Steinmeier sendet Ramadan-Gruß: „Gehört zu Deutschland“
Zum Ende des Ramadan hebt Deutschlands Bundespräsident Frank-Walter Steinmeier die Bedeutung des Fastenmonats für das gesellschaftliche Leben im Land hervor – und sendet warme Worte an die muslimischen Gemeinden.
In einer offiziellen Botschaft betont Steinmeier: „Der Ramadan ist ein auch in Deutschland beheimatetes Fest geworden und gehört zum religiösen Leben unseres Landes.“ Nach Wochen des Fastens und des bewussten Verzichts wünsche er den Gläubigen nun vor allem eines: friedliche Stunden im Kreis von Familie und Freunden.
Gerade in einer Zeit internationaler Spannungen sei es umso wichtiger, Momente der Gemeinschaft zu schaffen. Der Bundespräsident Deutschlands verweist dabei auch auf die aktuelle weltpolitische Lage, die viele Menschen verunsichere.

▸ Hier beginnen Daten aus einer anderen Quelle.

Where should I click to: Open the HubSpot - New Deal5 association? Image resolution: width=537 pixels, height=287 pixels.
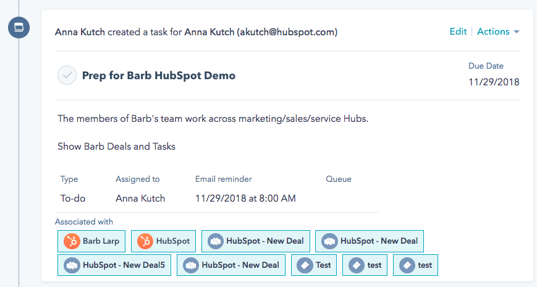[124, 265]
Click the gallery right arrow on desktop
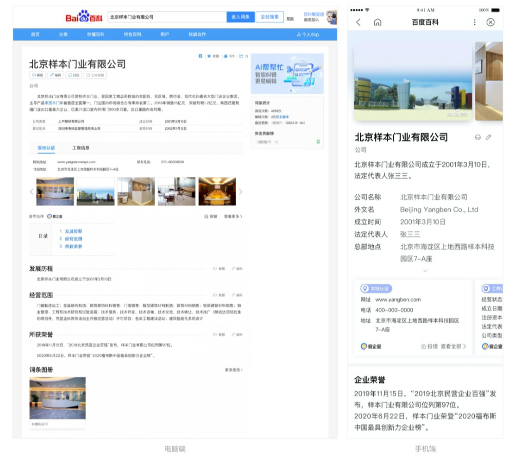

Steinmeier würdigt muslimische Gemeinden
Besonders hebt Steinmeier die Rolle der muslimischen Gemeinden hervor. Viele Moscheen und Familien würden ihre Türen öffnen und Nachbarn zum gemeinsamen Fastenbrechen einladen. Der Ramadan zählt zu den wichtigsten religiösen Pflichten im Islam. Gläubige verzichten von Sonnenaufgang bis Sonnenuntergang auf Essen, Trinken und andere Genussmittel. Mit dem Ende der Fastenzeit beginnt das mehrtägige Fest des Fastenbrechens.